5Le mérite de Benoit est de démontrer que Le Livre des Questions est, malgré ses ruptures et sa diversité stylistique, un ouvrage tout à fait lisible : si l'on y prend garde, un cheminement analytique s'établit à travers les pages du livre et s'oppose à l'aspect fragmenté du texte. L'hétérogénéité et la discontinuité apparente du texte jabésien sont compensées par l'enchaînement des chapitres et par un réseau thématique consciemment élaboré. Benoit suit la continuité des mots-clés pour les mettre en relation ; il révèle les jonctions transversales qui parcourent la composition polyphonique du Livre des Questions. À cet égard, Écrire le cri ouvre des voies nouvelles de lecture : les grands thèmes des Jabès et les réseaux de signification sont à trouver dans une lecture de détail.

6En mettant en rapport les structures micro- et macrocosmiques du Livre des Questions, Éric Benoit se penche également sur la tradition juive. C'est dans les écritures canoniques du judaïsme que l'on trouve les premières traces de l'ambition jabésienne d'un livre ouvert. L'exégèse de la Torah constitue le modèle canonique d'une herméneutique vivante produisant sans cesse des questions renouvelées (même si ces analogies se manifestent plus dans la structure et le style qu'elles ne touchent au contenu, ce qui est un aspect quelque peu négligé par Benoit). On pourrait se demander également si, parfois, le commentateur n'exagère pas l'importance du concept de " Dieu " dans la pensée de Jabès. Alors que Le Livre des Questions ne cache pas son athéisme, Benoit a tendance à sauver Dieu dans sa négation même, et veut voir sa présence jusque dans son absence même. C'est ainsi que le critique repère dans le livre des " formules négatives qui valent en fait comme autant d'affirmations de Dieu " (p. 147). Après la Shoah, et avec Hans Jonas, Benoit retrouve Dieu dans le coeur des hommes. En réalité, la théologie de Jabès serait plutôt inverse : l'homme fait Dieu. L'énergie de la structure métaphysique nommée " Dieu " se déplace — ce qui est tout à fait dans l'esprit du judaïsme —  entièrement dans l'acte d'écrire. Dans le contexte historique du vingtième siècle, il est donc absolument nécessaire de lire les nombreux emprunts au style biblique que l'on découvre dans Le Livre des Questions d'une façon séculaire : la transcendance se trouve désormais uniquement dans le mot.
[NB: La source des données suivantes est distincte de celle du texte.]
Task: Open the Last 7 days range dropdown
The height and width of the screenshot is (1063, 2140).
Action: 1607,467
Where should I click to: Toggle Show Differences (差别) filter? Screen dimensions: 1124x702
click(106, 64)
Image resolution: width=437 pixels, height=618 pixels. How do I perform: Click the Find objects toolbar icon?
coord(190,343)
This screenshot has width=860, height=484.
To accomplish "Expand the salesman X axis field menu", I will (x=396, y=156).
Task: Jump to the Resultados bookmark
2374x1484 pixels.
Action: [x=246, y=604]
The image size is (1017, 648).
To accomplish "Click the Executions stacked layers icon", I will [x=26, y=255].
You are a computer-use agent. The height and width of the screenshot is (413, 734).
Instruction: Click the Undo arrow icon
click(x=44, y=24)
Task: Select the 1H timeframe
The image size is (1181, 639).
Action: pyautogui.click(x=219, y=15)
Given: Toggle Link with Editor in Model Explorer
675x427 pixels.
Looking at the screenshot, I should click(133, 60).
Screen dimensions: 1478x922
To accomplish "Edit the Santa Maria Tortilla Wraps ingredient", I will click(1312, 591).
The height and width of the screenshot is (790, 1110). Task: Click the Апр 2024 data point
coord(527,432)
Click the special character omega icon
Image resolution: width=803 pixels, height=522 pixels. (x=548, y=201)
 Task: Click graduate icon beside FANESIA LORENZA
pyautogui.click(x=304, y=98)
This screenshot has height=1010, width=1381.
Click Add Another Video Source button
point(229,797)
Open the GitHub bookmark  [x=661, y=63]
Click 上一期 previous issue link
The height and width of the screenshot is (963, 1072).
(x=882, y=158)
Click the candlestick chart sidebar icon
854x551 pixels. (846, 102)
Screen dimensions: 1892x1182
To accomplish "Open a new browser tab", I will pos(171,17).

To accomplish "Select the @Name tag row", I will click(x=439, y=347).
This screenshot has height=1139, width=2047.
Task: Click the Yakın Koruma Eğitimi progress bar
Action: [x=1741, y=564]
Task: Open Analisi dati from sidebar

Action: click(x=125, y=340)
Chez Jabès, Dieu est un mot et rien d'autre. En ce sens, nous rejoignons Benoit qui affirme que " le questionnement de Dieu est inséparable du questionnement des mots, de l'interrogation du langage " (p. 32).

7Pour Edmond Jabès, le livre est le seul espace de référence. La création passe par les mots et l'écrivain prend le langage éminemment au sérieux. Il l'examine, le questionne, et le préserve en s'abstenant par exemple de créer le moindre néologisme. Ce respect à l'égard du vocabulaire et des lettres préexistantes rejoint celui de la tradition juive, au point que la manière dont Jabès traite la langue française semble souvent s'inspirer de l'hébreux. Benoit éclaircit par de nombreux exemples cet enjeu qui pourrait autrement demeurer obscur pour la plupart des lecteurs. Enfin, le critique montre en quoi, selon Jabès, le judaïsme nous concerne tous : il fonctionne comme une altérité et nous permet de vivre cette relation aux autres qui est notre condition humaine. De même qu'il y a toujours un décalage dans le rapport entre les êtres, le rapport entre le mot et son référent témoigne de cette notion juive de différence : "l'écriture est toujours en exil de l'indicible qu'elle doit dire et elle rejoint en cela l'identité du judaïsme ". (p. 144). Dans cette perspective, la Shoah, rupture fondamentale devient ce gouffre obsédant à la source de la tentative poétique d'Edmond Jabès.

8La parution de cet essai, presque dix ans après la mort d'Edmond Jabès, nous invite à abandonner définitivement l'idée que Le Livre des Questions serait illisible.